** Opening Provided passage block **

Notebooks, code and files on GitHub repo for the course are intended as tutorials and guides. Read and look over them to learn what to do and when a problem arises, you may always ask. The goal is to apply the methods outlined to your own data (and if you do not have any, to the contributed data). If something comes up that was not covered, we will address it, see if anyone else is having the same issues and a fix will be applied and listed [in the `extras` directory](https://github.com/IRCS-analysis-mini-courses/reproducible-research/tree/master/extras).

** Closing Provided passage block **

Action item A:
According to the passage about the course's GitHub materials, where will a fix be listed once it is applied?
Action item B:
Continue the passage about the course's GitHub materials from its final sentence.
The material below comes from a different source.

** Opening Entries provided block **

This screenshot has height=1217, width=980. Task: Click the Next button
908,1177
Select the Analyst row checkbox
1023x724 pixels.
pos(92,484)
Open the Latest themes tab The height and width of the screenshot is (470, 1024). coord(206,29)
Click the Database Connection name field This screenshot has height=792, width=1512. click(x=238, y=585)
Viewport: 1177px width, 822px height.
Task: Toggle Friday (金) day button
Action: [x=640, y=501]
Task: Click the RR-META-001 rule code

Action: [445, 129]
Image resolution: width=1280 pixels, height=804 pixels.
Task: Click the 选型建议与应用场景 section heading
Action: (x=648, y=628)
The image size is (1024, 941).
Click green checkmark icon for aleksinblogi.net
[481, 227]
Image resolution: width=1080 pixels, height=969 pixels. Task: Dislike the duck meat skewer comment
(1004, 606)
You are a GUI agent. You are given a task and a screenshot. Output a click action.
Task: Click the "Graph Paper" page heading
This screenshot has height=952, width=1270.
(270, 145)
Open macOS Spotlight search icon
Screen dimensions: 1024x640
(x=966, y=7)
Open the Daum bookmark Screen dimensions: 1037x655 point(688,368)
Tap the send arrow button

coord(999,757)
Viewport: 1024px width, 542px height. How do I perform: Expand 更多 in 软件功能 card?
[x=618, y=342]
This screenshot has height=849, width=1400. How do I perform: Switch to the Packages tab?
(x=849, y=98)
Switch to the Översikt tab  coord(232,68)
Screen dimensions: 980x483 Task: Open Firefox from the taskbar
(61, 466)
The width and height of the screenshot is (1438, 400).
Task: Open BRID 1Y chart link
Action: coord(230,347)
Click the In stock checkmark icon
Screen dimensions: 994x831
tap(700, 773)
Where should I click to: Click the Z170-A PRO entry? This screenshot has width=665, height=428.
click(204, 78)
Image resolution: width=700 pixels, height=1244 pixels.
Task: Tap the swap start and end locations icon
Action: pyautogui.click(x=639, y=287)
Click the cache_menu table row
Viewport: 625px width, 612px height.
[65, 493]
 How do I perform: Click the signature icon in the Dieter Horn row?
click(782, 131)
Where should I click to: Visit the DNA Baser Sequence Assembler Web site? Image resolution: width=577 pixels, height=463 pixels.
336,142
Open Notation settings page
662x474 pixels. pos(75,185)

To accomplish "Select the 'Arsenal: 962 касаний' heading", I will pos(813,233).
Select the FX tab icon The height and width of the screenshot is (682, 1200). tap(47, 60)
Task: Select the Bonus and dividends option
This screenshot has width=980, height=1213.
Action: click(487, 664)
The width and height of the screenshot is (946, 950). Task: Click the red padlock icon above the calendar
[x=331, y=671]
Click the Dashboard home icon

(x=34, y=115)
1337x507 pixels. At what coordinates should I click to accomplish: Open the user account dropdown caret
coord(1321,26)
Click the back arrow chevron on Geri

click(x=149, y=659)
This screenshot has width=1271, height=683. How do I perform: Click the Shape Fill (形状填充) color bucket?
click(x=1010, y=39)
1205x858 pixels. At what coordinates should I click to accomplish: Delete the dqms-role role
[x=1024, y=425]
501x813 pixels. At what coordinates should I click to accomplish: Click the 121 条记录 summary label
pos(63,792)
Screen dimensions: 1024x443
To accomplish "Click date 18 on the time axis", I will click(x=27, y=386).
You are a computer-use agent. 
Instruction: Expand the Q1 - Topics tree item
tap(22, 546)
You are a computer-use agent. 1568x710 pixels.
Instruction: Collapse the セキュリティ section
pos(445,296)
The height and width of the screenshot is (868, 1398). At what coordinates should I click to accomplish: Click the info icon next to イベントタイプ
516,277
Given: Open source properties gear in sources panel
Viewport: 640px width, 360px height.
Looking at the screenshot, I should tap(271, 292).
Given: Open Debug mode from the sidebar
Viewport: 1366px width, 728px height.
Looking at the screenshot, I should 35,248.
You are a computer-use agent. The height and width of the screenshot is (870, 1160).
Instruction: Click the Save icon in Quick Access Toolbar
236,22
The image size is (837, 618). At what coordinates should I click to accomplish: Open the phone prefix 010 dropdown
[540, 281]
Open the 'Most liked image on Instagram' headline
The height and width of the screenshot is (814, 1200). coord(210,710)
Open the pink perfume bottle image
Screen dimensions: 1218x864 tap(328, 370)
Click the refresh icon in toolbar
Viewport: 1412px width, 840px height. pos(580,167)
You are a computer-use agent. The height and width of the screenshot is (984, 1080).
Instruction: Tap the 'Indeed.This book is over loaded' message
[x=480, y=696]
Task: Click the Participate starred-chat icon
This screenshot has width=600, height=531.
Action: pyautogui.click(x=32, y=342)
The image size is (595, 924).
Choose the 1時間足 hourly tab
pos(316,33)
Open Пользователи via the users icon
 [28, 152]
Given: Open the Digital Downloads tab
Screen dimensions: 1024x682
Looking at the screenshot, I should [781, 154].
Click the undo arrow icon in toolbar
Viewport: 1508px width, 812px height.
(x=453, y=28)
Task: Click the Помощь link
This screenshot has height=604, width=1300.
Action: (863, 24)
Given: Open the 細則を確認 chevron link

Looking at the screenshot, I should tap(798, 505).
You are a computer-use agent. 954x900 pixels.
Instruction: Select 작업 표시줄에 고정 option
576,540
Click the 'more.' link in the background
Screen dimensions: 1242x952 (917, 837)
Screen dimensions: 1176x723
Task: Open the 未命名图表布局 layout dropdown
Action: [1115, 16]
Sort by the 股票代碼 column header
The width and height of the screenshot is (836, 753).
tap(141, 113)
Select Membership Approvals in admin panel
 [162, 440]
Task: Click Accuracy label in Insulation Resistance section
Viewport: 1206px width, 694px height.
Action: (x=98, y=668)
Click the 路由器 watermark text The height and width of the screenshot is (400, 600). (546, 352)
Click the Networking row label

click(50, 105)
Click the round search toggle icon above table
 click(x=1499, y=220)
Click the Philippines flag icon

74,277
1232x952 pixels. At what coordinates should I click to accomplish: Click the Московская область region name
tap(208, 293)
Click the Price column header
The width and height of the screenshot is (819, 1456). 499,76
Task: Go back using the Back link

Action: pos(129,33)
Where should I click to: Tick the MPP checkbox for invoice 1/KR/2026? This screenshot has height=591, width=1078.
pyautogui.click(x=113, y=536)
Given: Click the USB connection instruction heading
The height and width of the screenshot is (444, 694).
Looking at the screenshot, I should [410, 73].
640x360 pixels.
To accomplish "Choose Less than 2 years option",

** Closing Entries provided block **

Written response A:
In the `extras` directory of the course repository.

Written response B:
1. Look over notebook  
2. Import and summarize data (own or contributed)
3. Use IPython notebook as IDE to track changes and explain  
4. Use help functions to figure out what is going on  
5. Upload and track on PERSONAL GitHub repository  

Also use the lunch and breaks in between sessions to read ahead, look up various issues and play with some data.